= Singlet fission =

Molecular photophysics selection rule
 Singlet fission is a spin-allowed process in molecular photophysics that converts one singlet excited state into two triplet states. It occurs in molecular crystals, aggregates, disordered thin films, and covalently linked dimers, where chromophores align to enhance electronic coupling between the singlet and double triplet states. The process, faster than light emission (picoseconds or femtoseconds versus nanoseconds), achieves high efficiency by outcompeting slower decay pathways. Unlike intersystem crossing, singlet fission avoids spin flipping, coupling two triplets into an overall singlet. It could boost solar cell efficiencies in organic photovoltaics. In 2025, researchers integrated stable singlet fission molecules with silicon, potentially increasing solar cell efficiency by over 10% by generating two electron-hole pairs per high-energy photon.

== History ==
Singlet fission was first described in 1965 for anthracene photophysics. Studies on magnetic field effects in tetracene fluorescence solidified its role in polyacenes. Pentacene and tetracene, where the singlet state energy (S_{1}) is at least twice the triplet state energy (T_{1}), are key candidates. Experiments confirmed singlet fission in functionalized pentacene and covalently linked dimers. Studies in 2025 explored singlet fission in non-fullerene acceptors, enhancing organic solar cell performance by up to 15% through optimized molecular packing.

== Mechanisms ==
Singlet fission converts a singlet excited state (S_{1}) into two triplet states (T_{1}) via a two-step process (see Figure 1): 1. A singlet state forms a correlated triplet pair state: S_{1} + S_{0} → ^{1}(T_{1}T_{1}). 2. The triplet pair separates into individual triplets: ^{1}(T_{1}T_{1}) → T_{1} + T_{1}. The rate, k_{SF}, follows Fermi's Golden Rule: : k_{SF} = (2π/ℏ) | ⟨ ^{1}(T_{1}T_{1}) ∣ H_{el} ∣ S_{1} ⟩ |^{2} d. H_{el} is the electronic coupling Hamiltonian, and d is the density of states, determining efficiency. Two mechanisms dominate: direct molecular coupling or stepwise charge-transfer processes. Molecular orientation and intermolecular interactions critically affect efficiency. In 2025, studies showed that triplet-triplet annihilation in disordered films enhances singlet fission yields by 20% in optimized systems.

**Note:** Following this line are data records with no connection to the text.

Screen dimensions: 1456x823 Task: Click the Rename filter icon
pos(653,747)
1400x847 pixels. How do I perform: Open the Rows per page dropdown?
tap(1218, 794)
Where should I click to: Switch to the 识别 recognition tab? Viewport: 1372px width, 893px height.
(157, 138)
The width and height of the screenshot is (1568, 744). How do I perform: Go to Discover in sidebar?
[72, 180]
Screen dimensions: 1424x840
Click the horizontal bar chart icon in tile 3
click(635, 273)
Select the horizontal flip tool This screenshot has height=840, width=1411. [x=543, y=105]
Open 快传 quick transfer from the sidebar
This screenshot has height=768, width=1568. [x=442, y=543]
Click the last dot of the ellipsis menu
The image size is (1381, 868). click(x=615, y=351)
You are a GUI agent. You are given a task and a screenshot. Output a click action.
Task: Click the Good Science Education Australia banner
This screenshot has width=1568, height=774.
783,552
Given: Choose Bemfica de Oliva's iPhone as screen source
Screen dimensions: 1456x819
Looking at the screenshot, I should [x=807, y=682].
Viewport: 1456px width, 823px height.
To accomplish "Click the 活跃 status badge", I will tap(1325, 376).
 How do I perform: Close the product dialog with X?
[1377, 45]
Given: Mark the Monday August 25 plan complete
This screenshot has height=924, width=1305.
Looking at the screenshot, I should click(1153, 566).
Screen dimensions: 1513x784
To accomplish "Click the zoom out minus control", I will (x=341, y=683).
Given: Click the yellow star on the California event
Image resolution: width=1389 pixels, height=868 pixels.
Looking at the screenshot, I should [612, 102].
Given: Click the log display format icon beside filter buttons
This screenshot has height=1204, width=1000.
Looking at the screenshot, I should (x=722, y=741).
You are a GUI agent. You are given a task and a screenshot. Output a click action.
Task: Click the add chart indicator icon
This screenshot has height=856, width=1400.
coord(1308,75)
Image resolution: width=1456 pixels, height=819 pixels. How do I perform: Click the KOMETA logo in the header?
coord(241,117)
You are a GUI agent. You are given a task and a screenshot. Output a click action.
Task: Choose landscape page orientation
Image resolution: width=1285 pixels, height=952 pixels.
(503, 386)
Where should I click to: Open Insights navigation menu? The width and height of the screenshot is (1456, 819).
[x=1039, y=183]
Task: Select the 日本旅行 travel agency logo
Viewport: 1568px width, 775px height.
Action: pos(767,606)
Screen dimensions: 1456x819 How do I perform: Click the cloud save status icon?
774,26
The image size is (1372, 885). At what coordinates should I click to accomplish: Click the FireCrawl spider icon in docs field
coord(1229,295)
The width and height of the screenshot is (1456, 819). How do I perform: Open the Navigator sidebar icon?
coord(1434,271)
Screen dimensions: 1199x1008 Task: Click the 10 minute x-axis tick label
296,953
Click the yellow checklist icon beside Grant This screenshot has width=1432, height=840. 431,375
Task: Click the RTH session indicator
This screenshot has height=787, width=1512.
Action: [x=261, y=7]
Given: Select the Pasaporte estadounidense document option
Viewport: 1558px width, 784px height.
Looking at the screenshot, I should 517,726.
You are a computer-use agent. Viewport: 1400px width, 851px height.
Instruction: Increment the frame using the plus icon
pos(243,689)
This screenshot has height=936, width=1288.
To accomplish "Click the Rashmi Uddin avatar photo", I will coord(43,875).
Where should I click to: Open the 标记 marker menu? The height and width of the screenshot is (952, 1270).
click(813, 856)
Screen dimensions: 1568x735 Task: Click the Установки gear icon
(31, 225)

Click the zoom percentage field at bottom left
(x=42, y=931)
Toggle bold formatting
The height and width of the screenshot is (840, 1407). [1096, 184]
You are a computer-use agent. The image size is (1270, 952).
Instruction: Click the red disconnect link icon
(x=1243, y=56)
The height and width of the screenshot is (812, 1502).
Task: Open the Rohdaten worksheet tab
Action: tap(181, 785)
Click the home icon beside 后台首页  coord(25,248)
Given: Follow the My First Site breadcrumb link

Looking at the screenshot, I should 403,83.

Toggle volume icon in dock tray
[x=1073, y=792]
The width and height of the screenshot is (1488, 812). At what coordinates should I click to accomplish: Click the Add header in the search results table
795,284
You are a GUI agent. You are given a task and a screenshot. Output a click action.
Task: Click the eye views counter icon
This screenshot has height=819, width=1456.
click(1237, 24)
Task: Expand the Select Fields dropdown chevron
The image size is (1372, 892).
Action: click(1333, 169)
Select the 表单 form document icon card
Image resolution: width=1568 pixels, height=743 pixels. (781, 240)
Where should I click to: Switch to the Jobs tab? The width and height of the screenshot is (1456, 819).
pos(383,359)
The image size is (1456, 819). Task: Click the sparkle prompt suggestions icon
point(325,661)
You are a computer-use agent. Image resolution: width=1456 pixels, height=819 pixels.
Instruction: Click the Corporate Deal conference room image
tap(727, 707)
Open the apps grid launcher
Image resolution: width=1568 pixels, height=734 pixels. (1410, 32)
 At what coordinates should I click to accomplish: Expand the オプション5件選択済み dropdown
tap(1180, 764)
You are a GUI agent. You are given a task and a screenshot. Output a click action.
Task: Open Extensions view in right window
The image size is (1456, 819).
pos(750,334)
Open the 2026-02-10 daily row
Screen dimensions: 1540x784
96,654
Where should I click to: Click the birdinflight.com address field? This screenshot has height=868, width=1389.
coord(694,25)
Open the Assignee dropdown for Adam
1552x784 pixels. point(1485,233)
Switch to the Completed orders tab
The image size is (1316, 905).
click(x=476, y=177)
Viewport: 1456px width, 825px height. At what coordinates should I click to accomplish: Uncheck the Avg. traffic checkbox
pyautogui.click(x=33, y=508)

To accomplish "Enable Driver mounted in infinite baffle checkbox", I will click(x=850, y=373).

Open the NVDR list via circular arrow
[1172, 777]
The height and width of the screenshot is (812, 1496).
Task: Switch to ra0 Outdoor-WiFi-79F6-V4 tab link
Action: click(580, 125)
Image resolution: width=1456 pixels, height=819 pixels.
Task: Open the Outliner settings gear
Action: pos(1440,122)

Figure 1. Jablonski diagram illustrating singlet fission

== Implications ==
Efficient singlet fission requires a singlet state energy (E(S_{1})) at least twice the triplet state energy (E(T_{1})): E(S_{1}) ≥ 2 × E(T_{1}). Suitable materials include acenes (e.g., tetracene, pentacene), perylene derivatives, and diketopyrrolopyrroles. Crystal structure and molecular packing influence performance. Single-crystal tetracene shows coherent quantum beats, with slower singlet decay (200–300 ps) compared to polycrystalline films (70–90 ps), where defects create "hotspots" enhancing fission. If energetic requirements are unmet, competing pathways like fluorescence or intersystem crossing reduce efficiency.

== Role of spectroscopy ==
Ultrafast time-resolved spectroscopy techniques, such as transient absorption and fluorescence spectroscopy, measure singlet exciton decay and triplet state formation. Transient absorption tracks rapid singlet-to-triplet conversion, while fluorescence spectroscopy reveals coherent quantum beats from spin-state interactions. In 2025, two-dimensional electronic spectroscopy improved resolution of triplet pair dynamics, identifying a 30% increase in fission efficiency in aligned molecular films.

== Challenges ==
Limited chromophore diversity hinders practical applications. Computational modeling of diradical character guides new chromophore discovery. Carbenes are promising building blocks. Scaling singlet fission for commercial solar cells requires overcoming material stability and cost barriers.

== Potential applications ==

Singlet fission could enhance organic photovoltaics and light-emitting devices beyond the Shockley–Queisser limit. In 2025, hybrid singlet fission-silicon cells achieved efficiencies up to 32%, surpassing traditional silicon results. Emerging applications include quantum computing, where triplet states enable spin-based qubits.